• **SUPPLIED DATA**:
— begin —

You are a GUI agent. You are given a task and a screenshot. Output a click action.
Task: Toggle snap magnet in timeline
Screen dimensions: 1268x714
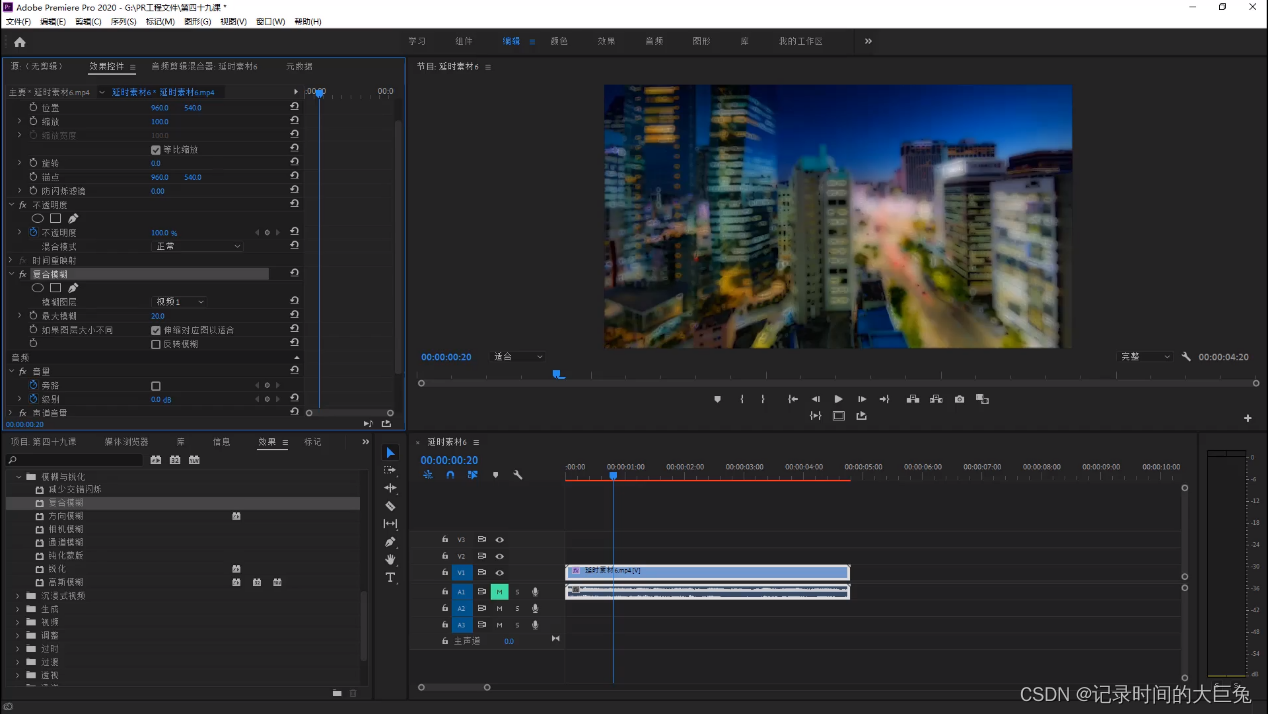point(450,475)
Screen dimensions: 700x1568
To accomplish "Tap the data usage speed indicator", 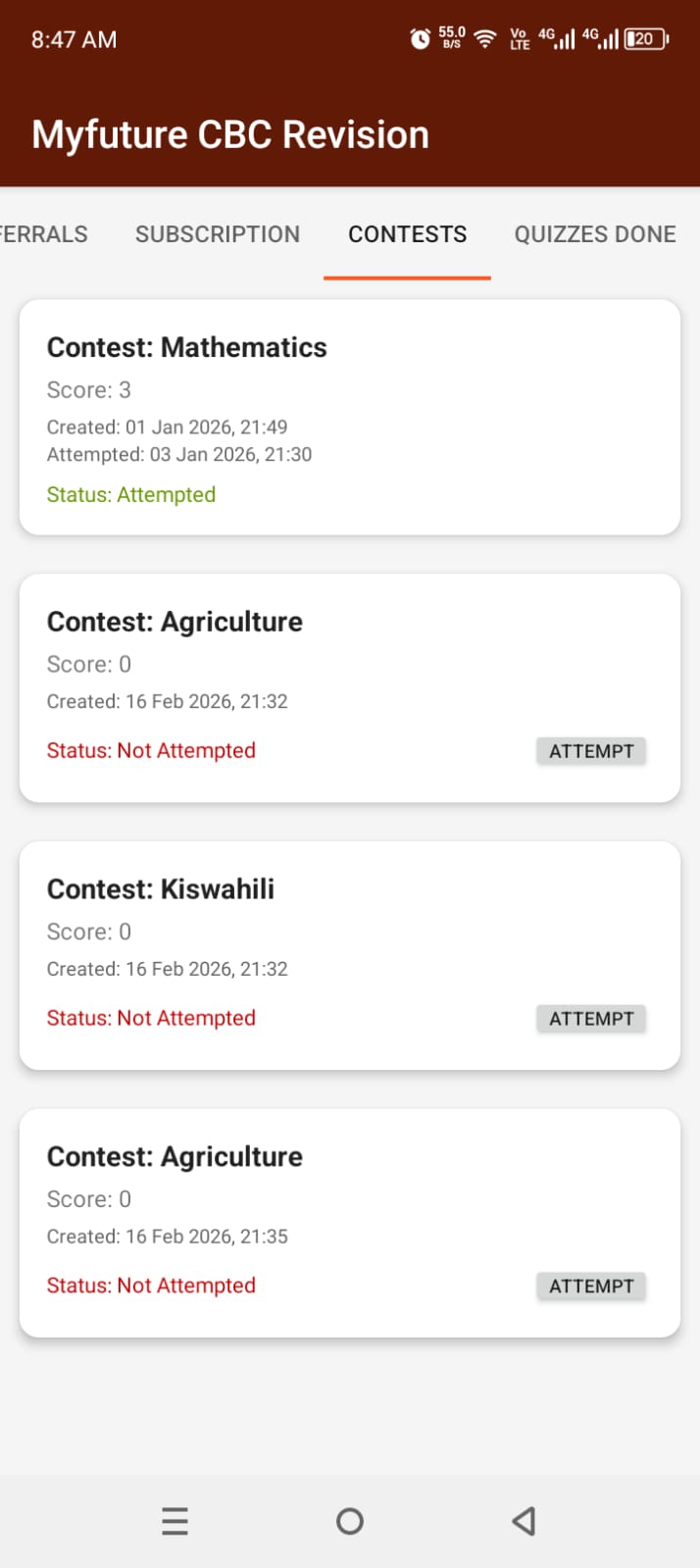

— end —
— begin —

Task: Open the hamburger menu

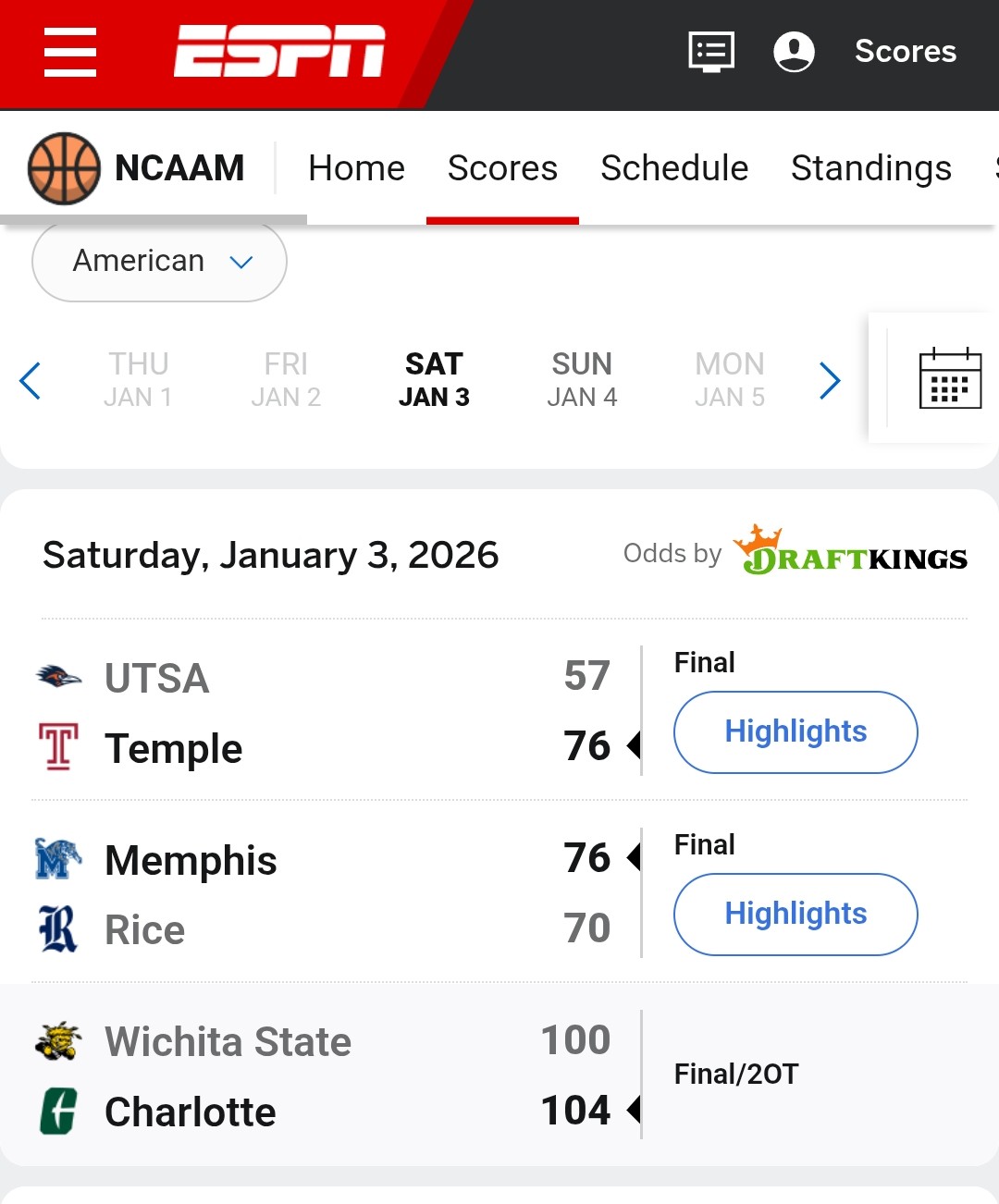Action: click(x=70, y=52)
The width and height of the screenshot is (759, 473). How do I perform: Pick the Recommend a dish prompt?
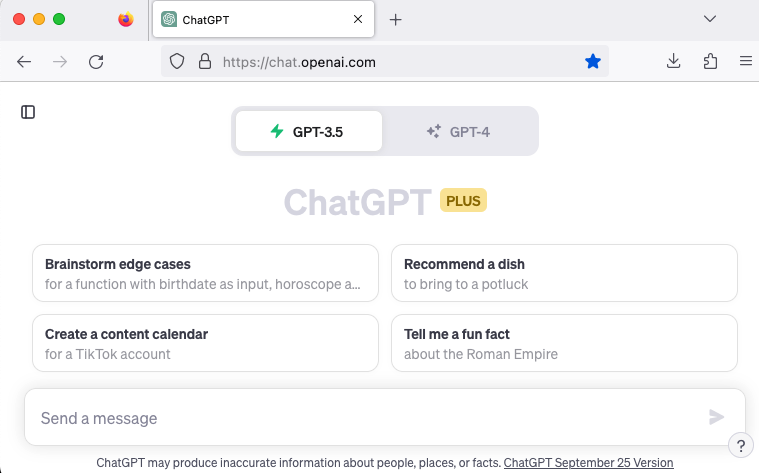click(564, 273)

— end —

• **GOAL**:
Copy the material from the line with "You are a GUI" to the line with "the data usage", leaving out the pictures.

• **COMPLETED TASK**:
You are a GUI agent. You are given a task and a screenshot. Output a click action.
Task: Toggle snap magnet in timeline
Screen dimensions: 1268x714
point(450,475)
Screen dimensions: 700x1568
To accomplish "Tap the data usage speed indicator", 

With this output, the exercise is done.